↓
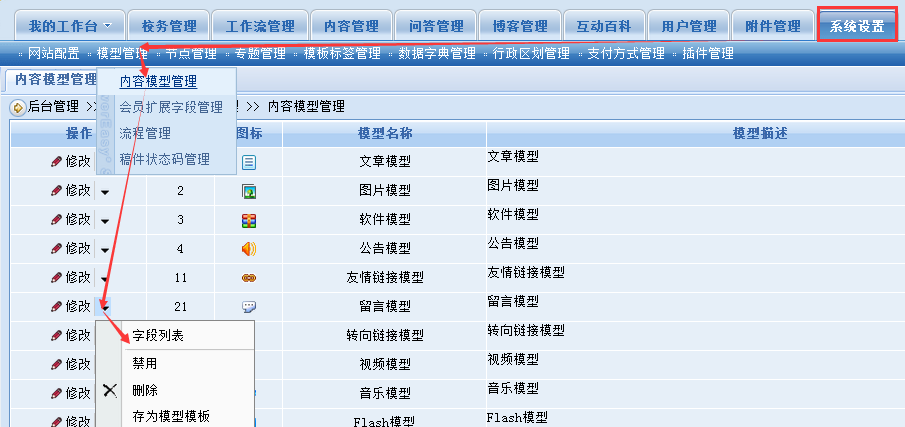Viewport: 905px width, 427px height.
Task: Click the software model colorful icon
Action: (x=249, y=219)
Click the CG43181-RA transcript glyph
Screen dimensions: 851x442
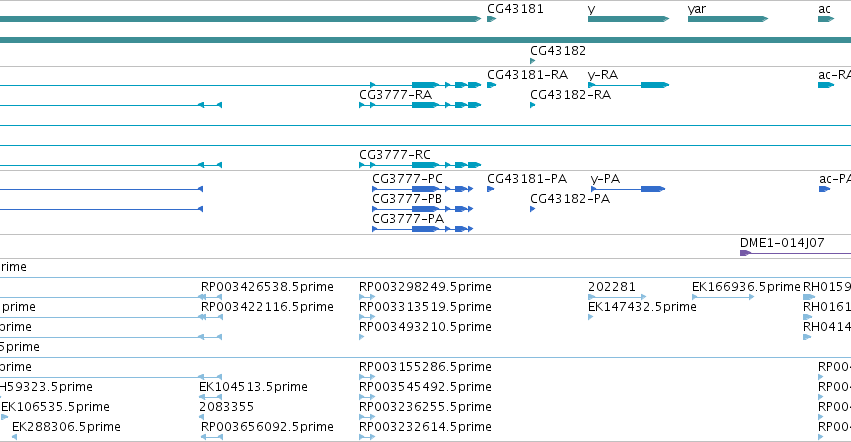[492, 85]
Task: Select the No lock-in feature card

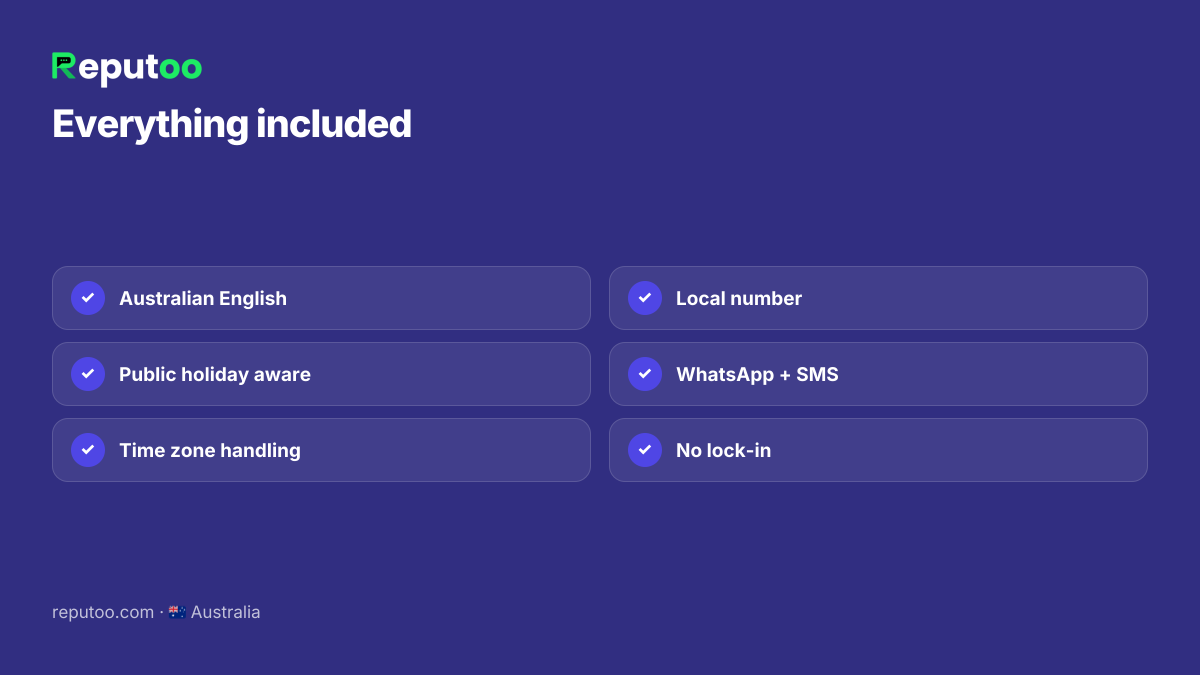Action: pyautogui.click(x=878, y=450)
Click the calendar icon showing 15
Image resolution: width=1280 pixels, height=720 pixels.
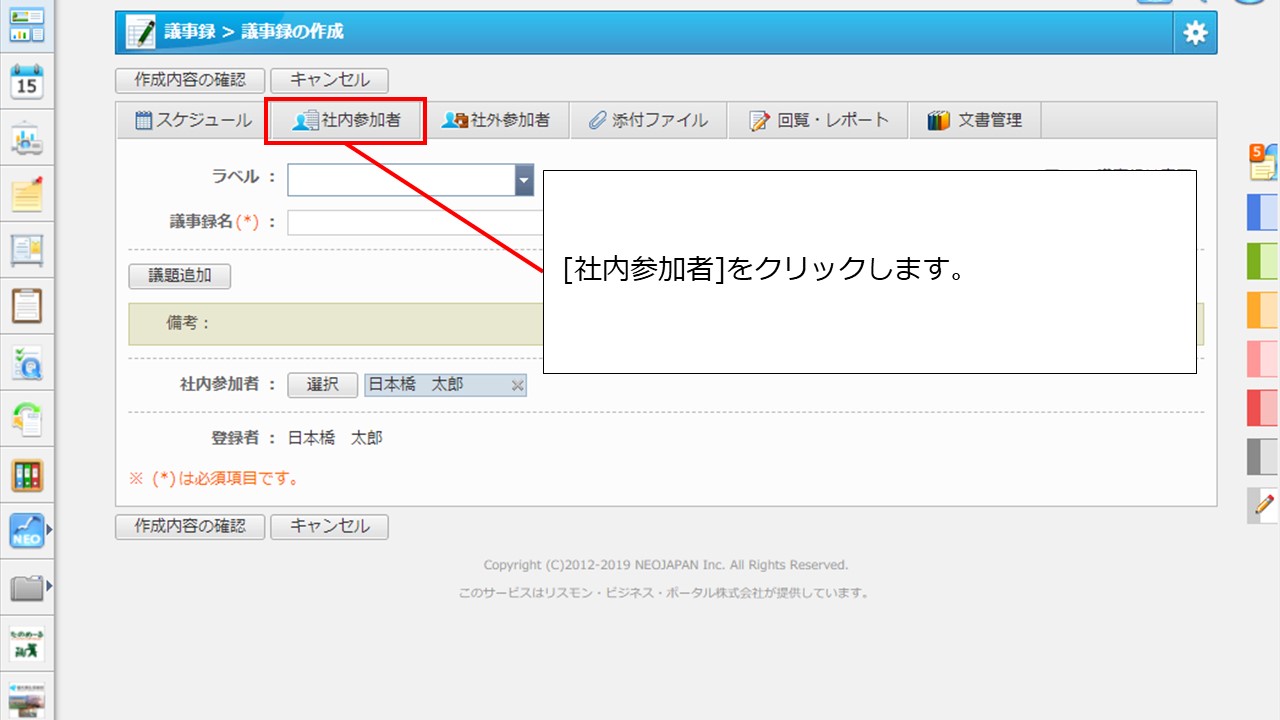[27, 82]
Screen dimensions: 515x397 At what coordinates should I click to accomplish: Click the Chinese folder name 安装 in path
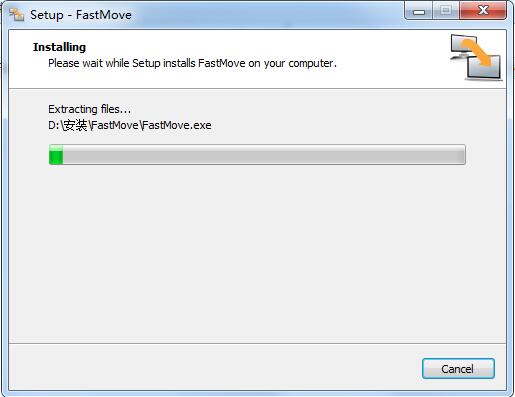pyautogui.click(x=75, y=125)
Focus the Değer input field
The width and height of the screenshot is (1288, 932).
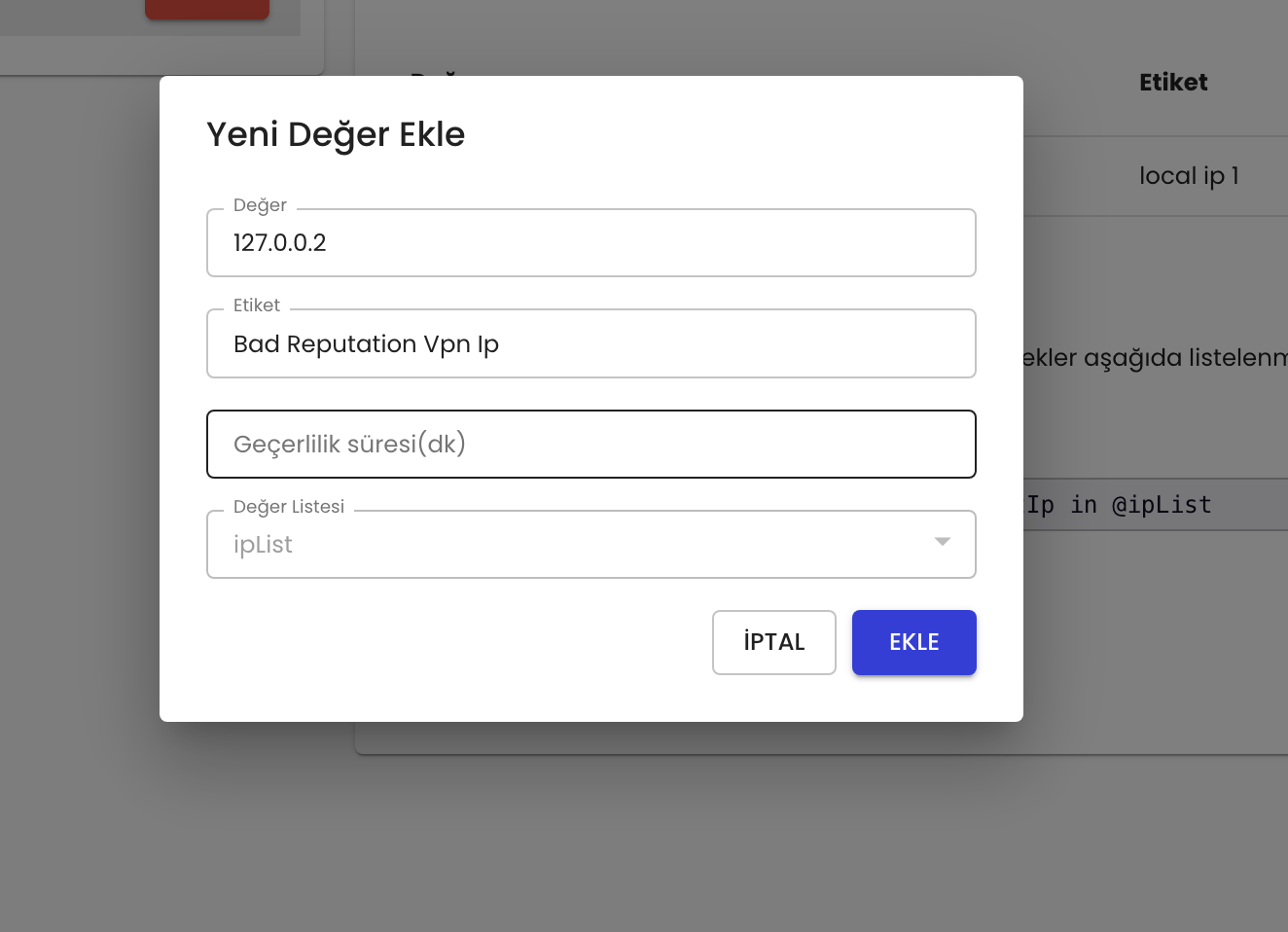pyautogui.click(x=591, y=242)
↑
REQUIREMENT:
Your copy must hold exactly the lines from the one with "Image resolution: width=1280" to the end of the records above, both included, and no pictures.

RESPONSE:
Image resolution: width=1280 pixels, height=720 pixels.
[27, 82]
Screen dimensions: 515x397 At what coordinates should I click to accomplish: Click the Chinese folder name 安装 in path
pyautogui.click(x=75, y=125)
Focus the Değer input field
The width and height of the screenshot is (1288, 932).
pyautogui.click(x=591, y=242)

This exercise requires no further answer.